Stored records
---------------

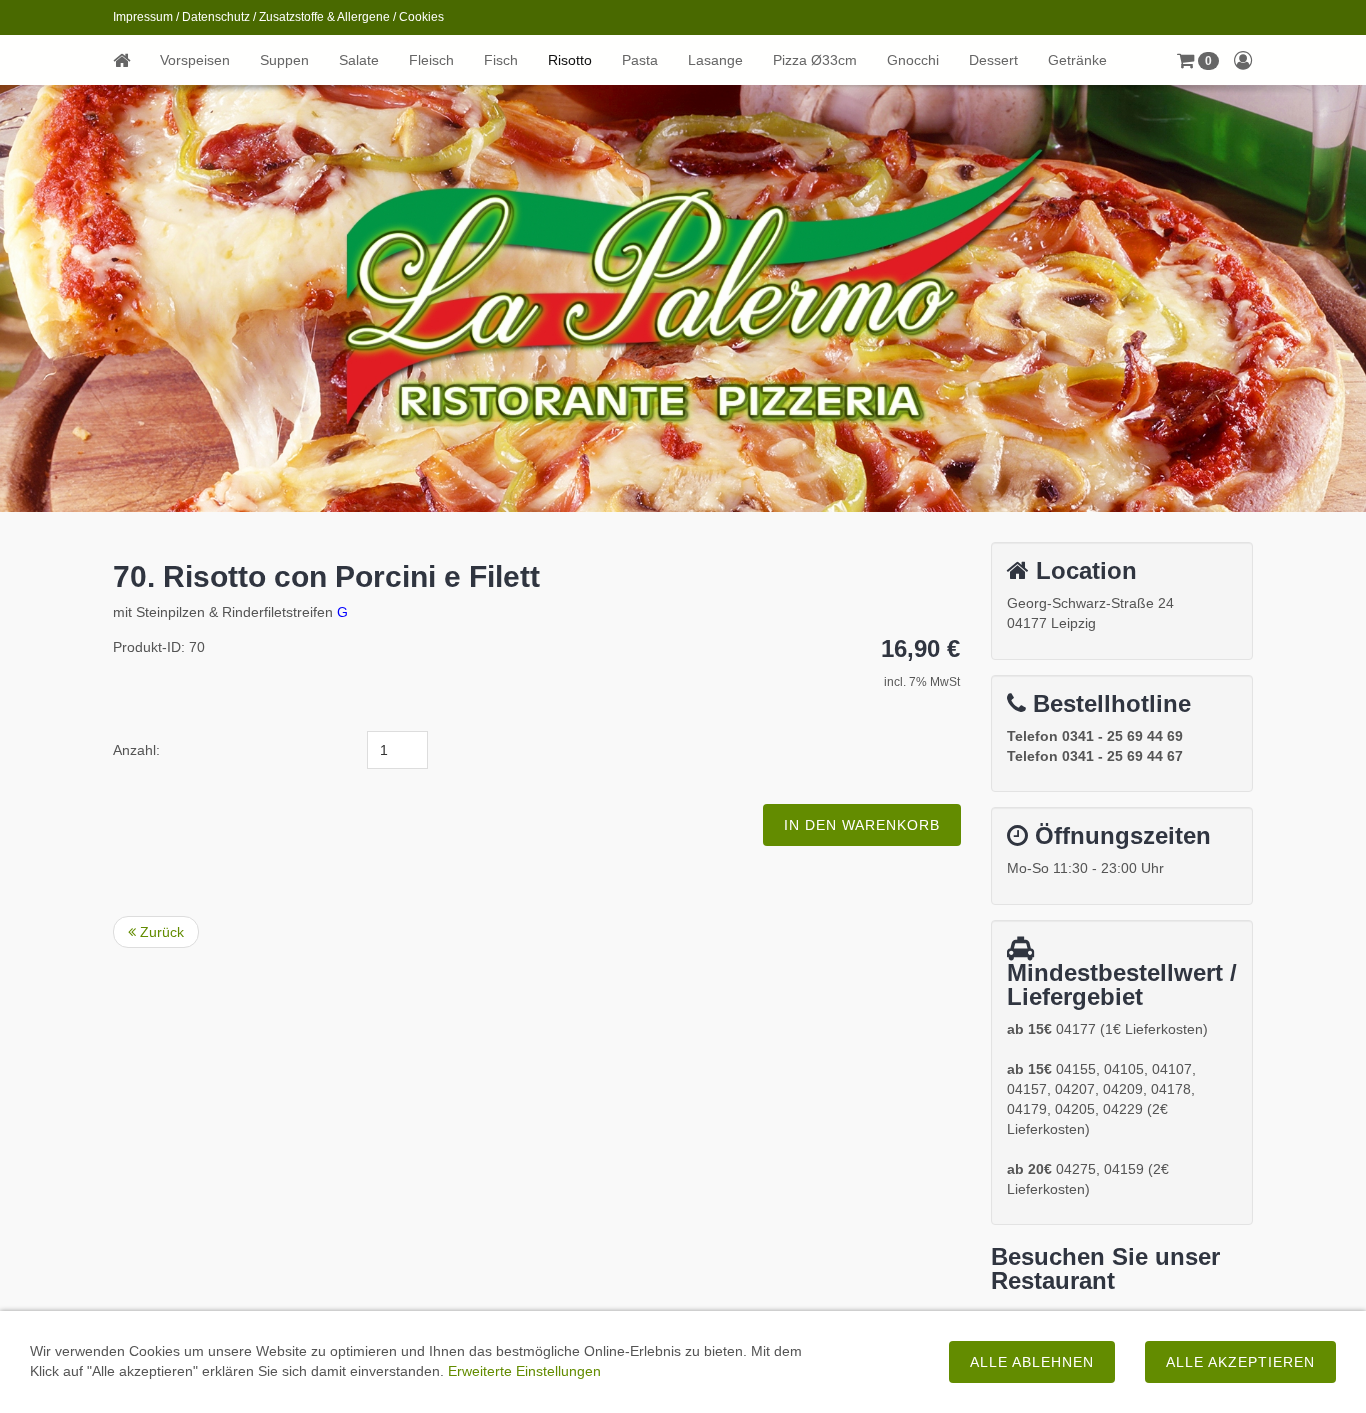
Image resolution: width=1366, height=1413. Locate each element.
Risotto (570, 60)
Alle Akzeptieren (1240, 1362)
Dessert (993, 60)
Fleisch (431, 60)
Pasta (640, 60)
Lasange (715, 60)
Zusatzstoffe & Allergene (324, 17)
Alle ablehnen (1032, 1362)
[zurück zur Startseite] (129, 60)
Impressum (143, 17)
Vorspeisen (195, 60)
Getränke (1077, 60)
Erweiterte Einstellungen (524, 1371)
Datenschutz (216, 17)
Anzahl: (136, 750)
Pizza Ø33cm (815, 60)
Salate (359, 60)
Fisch (501, 60)
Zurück (160, 932)
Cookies (421, 17)
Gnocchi (913, 60)
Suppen (284, 60)
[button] (1198, 60)
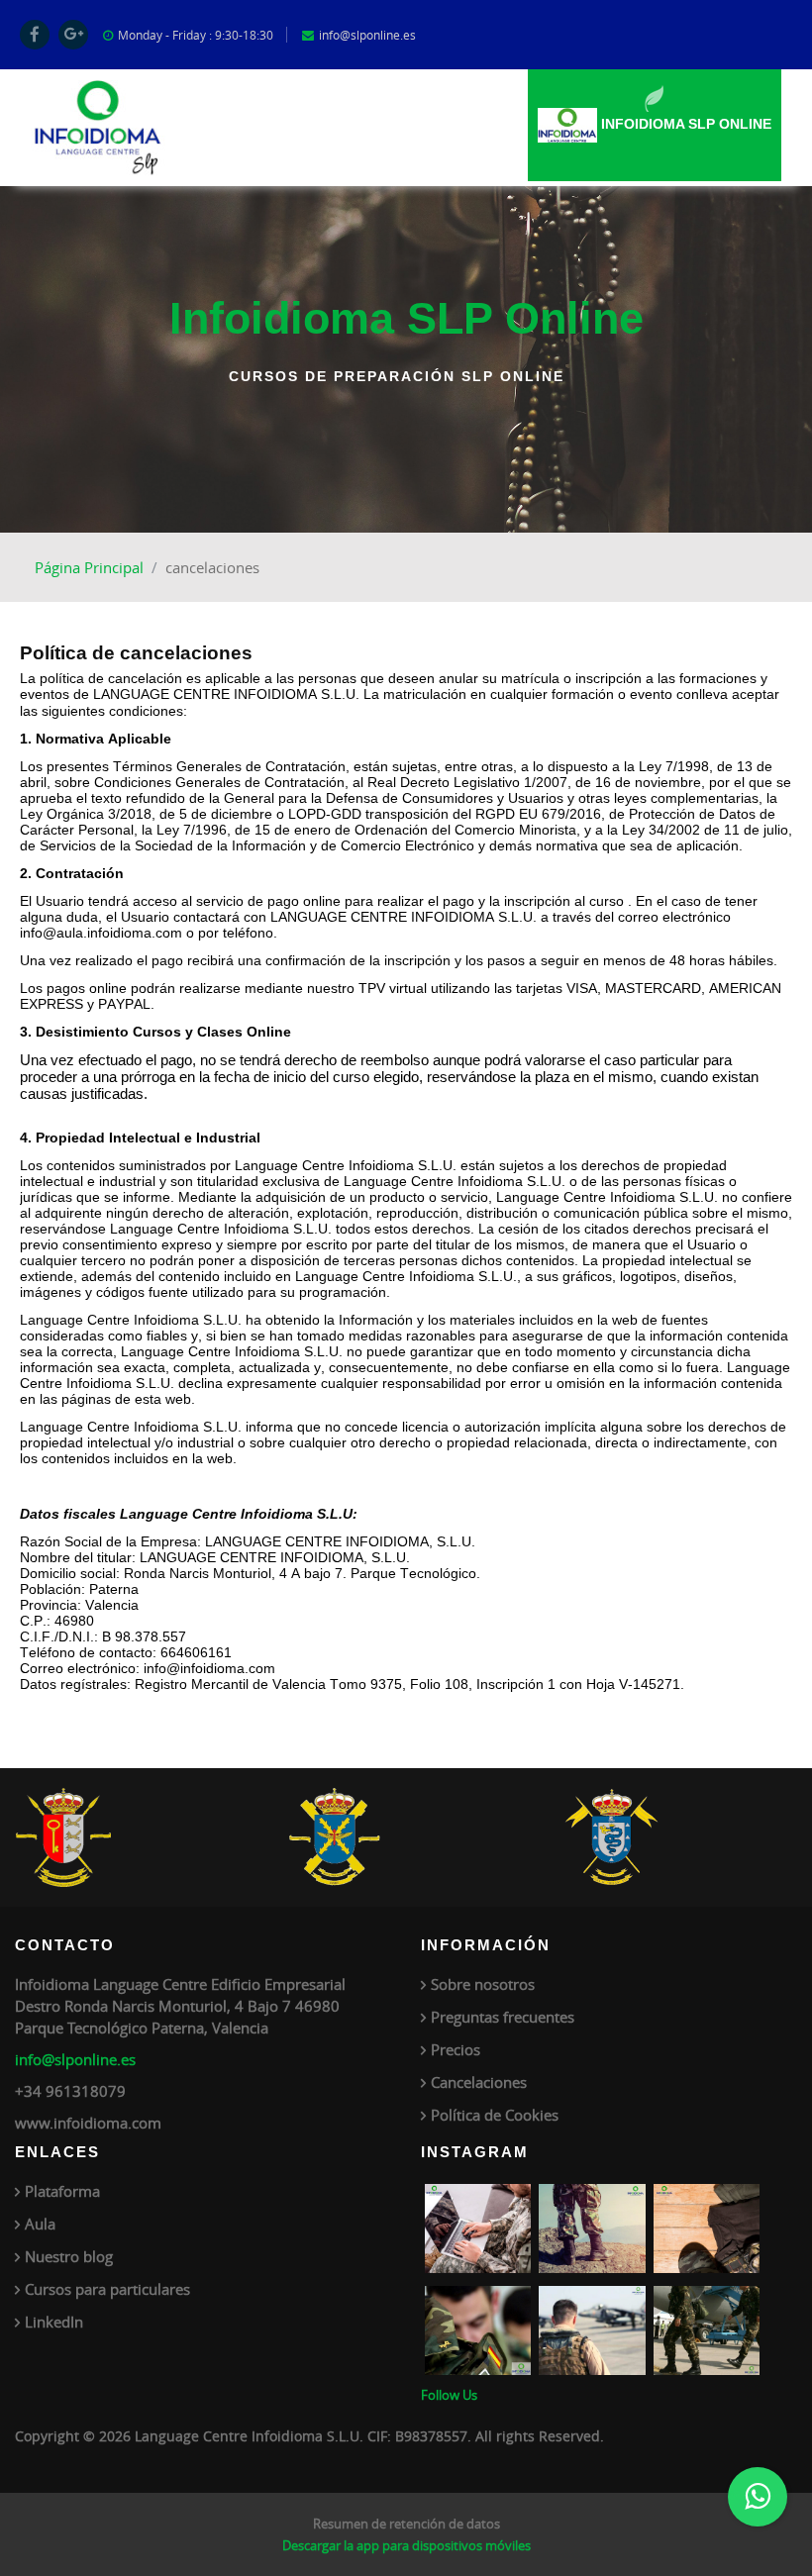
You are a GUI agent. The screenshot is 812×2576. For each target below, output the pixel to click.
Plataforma (62, 2191)
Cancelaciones (479, 2082)
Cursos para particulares (107, 2289)
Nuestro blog (69, 2256)
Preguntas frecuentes (502, 2017)
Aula (40, 2223)
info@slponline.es (75, 2059)
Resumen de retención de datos (406, 2523)
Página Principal (89, 567)
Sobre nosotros (483, 1984)
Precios (455, 2049)
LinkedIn (54, 2321)
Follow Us (449, 2395)
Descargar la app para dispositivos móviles (406, 2545)
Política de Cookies (494, 2115)
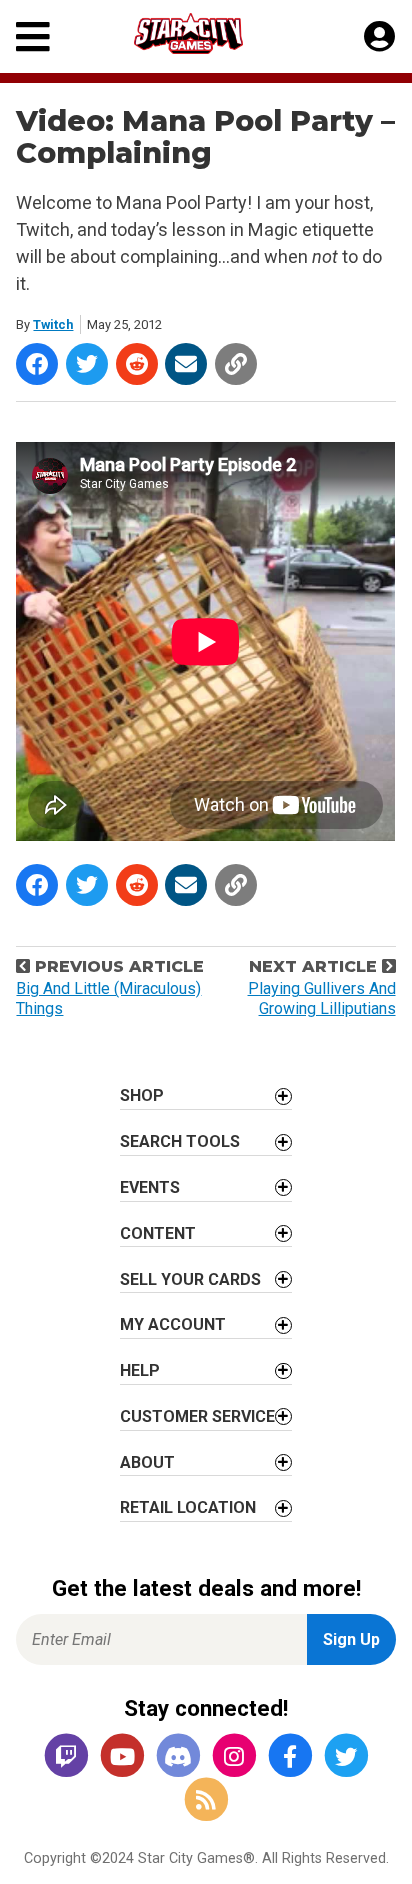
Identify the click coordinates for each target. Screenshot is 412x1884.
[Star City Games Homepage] (207, 33)
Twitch (53, 324)
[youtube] (122, 1756)
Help (140, 1370)
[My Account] (379, 37)
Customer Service (197, 1416)
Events (150, 1187)
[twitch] (66, 1756)
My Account (173, 1324)
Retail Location (188, 1507)
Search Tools (180, 1141)
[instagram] (234, 1756)
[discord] (178, 1756)
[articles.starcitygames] (206, 1801)
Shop (142, 1095)
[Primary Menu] (33, 36)
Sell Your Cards (190, 1279)
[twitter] (346, 1756)
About (147, 1462)
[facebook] (290, 1756)
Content (158, 1233)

---------------

What the task asks: Every line above that contains the word "click" should be reported.

Expected output:
You are a GUI agent. The screenshot is 812×2576. For each target below, output the pixel to click.
Identify the click coordinates for each target. Screenshot is 412x1884.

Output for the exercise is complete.